A notable limitation of the re.match method is that it fails to capture all group match information for repeatedly matched groups. For example, in a call like this ::

m0 = re.match(r'([A-Z]+|[a-z]+)*', 'XxxxYzz')

one would like to see that the group which matched four times matched the strings 'X', 'xxx', 'Y' and 'zz'. In the current implementation, only the last match for each group ('zz' in this case) is available, even though the other matches are calculated implicitly during the matching process. For simple cases, the missing strings might be easily recovered by other means, but for more complicated cases this is a significant annoyance.

The simplest extension would be to collect all of the matches for each group in a list, so that in the call above for example ::

m0.group(1) --> ['X', 'xxx', 'Y', 'zz']

(A mechanism like this is apparently to be added to Perl in version 6 [#PERL6]_, though that did not inspire this PEP.)

This immediately suggests the question of what is to be done for nested repeats, like so ::

m1 = re.match(r'("([A-Z]+|[a-z]+)*"\s*)*', '"Xx" "yy" "ZzZ"')

We could have ::

m1.group(2) --> ['X', 'x', 'yy', 'Z', 'z', 'Z' ]

but this flattened result would discard useful information about the structure of the match. A more useful result would be ::

m1.group(2) --> [['X', 'x'], ['yy'], ['Z', 'z', 'Z']]
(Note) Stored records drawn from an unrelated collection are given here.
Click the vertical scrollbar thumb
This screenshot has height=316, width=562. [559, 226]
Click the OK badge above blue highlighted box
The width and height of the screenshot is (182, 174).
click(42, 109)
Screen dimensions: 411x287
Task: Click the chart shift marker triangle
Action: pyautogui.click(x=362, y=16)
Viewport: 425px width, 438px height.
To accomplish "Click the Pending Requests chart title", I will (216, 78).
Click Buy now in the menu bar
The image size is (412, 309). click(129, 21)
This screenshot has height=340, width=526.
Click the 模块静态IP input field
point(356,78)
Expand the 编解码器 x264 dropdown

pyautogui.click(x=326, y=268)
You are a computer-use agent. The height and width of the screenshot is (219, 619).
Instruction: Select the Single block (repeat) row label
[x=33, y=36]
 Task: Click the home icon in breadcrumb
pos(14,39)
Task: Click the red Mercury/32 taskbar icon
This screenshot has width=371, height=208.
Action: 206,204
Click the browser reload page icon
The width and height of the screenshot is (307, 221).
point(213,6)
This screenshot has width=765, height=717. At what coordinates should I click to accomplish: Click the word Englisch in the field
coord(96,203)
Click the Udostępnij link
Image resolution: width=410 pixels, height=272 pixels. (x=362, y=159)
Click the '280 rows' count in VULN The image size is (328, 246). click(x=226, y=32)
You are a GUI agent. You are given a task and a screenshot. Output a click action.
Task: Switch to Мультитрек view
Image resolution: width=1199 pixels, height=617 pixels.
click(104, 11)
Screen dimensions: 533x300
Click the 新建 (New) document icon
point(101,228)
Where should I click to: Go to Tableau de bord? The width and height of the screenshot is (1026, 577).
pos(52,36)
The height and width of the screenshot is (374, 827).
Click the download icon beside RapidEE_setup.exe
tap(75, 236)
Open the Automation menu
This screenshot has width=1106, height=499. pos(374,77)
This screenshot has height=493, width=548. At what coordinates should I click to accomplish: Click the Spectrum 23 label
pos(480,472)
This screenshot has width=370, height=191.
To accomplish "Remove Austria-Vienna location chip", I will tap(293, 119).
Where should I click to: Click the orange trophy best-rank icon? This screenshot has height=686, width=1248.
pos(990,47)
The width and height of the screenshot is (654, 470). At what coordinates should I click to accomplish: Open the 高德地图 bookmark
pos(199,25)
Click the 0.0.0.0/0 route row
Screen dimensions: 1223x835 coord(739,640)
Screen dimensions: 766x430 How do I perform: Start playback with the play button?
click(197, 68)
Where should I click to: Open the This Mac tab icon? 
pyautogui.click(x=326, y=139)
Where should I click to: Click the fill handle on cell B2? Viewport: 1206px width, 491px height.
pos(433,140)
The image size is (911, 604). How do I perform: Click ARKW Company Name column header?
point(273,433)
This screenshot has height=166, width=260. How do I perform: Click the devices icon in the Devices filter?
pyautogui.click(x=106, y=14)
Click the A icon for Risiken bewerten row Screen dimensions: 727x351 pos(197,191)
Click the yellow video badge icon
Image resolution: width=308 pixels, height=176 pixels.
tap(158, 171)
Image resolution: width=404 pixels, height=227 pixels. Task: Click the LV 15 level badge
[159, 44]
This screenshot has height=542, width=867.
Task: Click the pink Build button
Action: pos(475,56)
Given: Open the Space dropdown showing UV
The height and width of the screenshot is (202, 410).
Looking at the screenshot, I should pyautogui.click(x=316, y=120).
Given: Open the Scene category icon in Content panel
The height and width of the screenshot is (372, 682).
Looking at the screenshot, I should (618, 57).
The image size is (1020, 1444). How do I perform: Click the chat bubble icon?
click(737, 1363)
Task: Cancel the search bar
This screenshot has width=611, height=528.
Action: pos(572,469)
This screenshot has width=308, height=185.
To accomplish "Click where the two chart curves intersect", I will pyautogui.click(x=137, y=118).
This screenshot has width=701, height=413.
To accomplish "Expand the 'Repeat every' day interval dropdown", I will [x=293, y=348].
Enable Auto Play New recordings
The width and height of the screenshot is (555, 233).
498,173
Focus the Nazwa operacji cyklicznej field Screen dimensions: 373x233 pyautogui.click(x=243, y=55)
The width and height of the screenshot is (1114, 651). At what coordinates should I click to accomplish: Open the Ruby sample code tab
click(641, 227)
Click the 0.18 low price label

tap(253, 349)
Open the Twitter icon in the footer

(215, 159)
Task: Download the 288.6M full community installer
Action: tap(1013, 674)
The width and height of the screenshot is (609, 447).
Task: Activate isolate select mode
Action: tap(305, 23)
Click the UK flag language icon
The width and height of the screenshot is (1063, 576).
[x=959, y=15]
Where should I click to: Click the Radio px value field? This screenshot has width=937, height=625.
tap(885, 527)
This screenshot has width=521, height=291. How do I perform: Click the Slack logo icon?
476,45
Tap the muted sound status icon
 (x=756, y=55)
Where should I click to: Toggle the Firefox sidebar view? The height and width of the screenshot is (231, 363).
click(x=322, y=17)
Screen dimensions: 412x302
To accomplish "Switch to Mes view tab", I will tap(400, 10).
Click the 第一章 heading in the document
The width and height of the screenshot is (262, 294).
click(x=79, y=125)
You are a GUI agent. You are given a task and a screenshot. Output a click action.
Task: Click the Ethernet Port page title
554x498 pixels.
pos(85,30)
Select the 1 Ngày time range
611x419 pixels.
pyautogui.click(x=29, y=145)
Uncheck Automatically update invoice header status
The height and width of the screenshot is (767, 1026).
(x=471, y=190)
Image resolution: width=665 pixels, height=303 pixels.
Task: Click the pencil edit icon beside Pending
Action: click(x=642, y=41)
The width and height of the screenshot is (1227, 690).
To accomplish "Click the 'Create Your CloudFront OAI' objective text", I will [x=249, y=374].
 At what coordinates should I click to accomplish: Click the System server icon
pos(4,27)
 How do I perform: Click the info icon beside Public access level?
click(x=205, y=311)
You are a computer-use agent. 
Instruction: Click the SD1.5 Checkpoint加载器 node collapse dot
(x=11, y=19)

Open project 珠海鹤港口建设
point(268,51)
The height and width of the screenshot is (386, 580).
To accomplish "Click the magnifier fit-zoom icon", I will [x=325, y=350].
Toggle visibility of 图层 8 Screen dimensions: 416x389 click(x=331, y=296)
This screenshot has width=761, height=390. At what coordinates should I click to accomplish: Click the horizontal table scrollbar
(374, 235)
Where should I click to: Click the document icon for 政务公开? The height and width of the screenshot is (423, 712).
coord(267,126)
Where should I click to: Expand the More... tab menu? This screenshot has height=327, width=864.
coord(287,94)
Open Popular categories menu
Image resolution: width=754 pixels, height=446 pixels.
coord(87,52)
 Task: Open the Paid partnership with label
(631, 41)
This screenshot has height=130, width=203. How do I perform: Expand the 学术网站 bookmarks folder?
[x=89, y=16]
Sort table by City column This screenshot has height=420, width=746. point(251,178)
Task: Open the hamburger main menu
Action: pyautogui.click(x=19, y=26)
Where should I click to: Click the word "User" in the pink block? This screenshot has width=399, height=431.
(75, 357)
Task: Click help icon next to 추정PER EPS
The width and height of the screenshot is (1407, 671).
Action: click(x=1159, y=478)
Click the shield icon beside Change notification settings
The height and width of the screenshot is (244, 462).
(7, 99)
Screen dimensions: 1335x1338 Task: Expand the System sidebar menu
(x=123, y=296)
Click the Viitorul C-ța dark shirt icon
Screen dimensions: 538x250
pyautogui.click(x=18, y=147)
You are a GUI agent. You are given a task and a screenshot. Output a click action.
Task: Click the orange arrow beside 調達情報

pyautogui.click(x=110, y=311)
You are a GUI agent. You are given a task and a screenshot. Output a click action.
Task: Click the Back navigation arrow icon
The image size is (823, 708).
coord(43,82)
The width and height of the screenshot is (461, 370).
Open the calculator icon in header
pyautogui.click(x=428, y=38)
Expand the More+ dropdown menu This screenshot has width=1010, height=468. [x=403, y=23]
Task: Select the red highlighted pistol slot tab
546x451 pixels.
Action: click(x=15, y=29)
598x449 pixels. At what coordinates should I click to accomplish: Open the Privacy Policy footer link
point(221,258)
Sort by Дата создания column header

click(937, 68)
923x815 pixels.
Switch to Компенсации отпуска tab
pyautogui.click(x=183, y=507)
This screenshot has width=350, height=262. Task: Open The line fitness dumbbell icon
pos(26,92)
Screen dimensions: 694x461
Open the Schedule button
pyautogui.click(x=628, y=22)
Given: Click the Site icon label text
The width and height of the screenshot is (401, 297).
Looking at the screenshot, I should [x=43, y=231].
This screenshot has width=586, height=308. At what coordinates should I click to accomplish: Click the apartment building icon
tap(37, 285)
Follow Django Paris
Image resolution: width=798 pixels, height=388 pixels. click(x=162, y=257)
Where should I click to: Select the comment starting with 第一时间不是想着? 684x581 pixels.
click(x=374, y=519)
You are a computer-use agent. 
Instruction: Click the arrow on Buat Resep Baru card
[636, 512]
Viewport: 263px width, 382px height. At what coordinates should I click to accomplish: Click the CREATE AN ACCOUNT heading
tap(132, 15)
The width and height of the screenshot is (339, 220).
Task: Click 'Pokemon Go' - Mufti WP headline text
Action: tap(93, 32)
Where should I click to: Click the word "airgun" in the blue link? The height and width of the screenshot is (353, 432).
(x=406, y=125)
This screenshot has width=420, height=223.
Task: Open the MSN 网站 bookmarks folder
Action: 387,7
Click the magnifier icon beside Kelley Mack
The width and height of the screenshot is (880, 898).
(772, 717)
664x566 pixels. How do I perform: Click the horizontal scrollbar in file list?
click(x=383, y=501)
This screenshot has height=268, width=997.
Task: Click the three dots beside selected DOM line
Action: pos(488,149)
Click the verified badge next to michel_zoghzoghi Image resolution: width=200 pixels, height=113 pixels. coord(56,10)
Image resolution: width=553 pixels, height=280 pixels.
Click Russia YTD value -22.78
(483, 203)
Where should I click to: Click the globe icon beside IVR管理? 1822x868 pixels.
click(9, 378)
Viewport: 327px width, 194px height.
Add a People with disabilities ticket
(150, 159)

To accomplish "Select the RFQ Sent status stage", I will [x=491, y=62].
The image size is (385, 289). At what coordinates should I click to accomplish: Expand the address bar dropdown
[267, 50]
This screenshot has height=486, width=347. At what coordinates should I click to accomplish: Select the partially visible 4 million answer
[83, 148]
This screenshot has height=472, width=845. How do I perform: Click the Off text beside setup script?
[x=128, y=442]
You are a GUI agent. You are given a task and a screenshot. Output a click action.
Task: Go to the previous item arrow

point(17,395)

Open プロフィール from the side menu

This is definitely an improvement. Consider the following slightly more complicated case, though ::

m1 = re.match(r'("([A-Z]+|[a-z]+)*"(\s*))*', '"Xx" "yy" "ZzZ"')

which would give ::

m1.group(2) --> [['X', 'x'], ['yy'], ['Z', 'z', 'Z']]
m1.group(3) --> [' ', ' ', '']

This is less useful than the putative conceptual structure of the match, which would be something like ::

[[['X', 'x'], ' '],
 [['yy'], ' '], 
 [['Z', 'z', 'Z'], '']]

In this simple case, this structure could be recovered using the zip function, but in the general case this is a non-trivial transformation.

This PEP proposes a mechanism to address the general case directly.

Proposal

The new function re.structmatch has the same arguments as re.match and will match using exactly the same algorithm. Instead of returning a MatchObject upon success, re.structmatch will return a "tree" (or rather, a forest) in the form of a Python list.

First we will define some terms. Groups in the input pattern are parenthesized subexpressions that "capture" strings when matched, and are of the form '(abc)' or '(?P<name>abc)'. Leaf groups are groups that do not contain any subgroups. So, for example, the group '(abc)' is a leaf group and the group '(a(xyz)b)' is not a leaf group (but it does contain the leaf group '(xyz)'). We shall call parenthesized expressions that are not groups "nongroups"; these include constructs like '(?:abc)' as well as lookahead and lookbehind assertions.

The structure of the returned tree is determined from the grouping tree present in the pattern in the following manner:

Additional Features

By analogy with 're.match', regular expression objects will also have a 'structmatch' method, with the same signature as the 'match' method.

In many cases in which 're.structmatch' fails to match, the cause will be due to an unexpected error in the format of the string being matched. In order to assist the calling program in generating a more meaningful possible error message, 're.structmatch' will return the endpoint of the largest match against the searched string. So, for example ::

    re.structmatch('abcd', 'abxxx') --> 2
    re.structmatch('abcde|z', 'abxxx') --> 2
    re.structmatch('z|abcde', 'abxxx') --> 2
    re.structmatch('x*?y', 'xxx') --> 3

(This return value should be considered advisory rather than exact, as future improvements in the match algorithm may make it difficult to calculate the exact value.)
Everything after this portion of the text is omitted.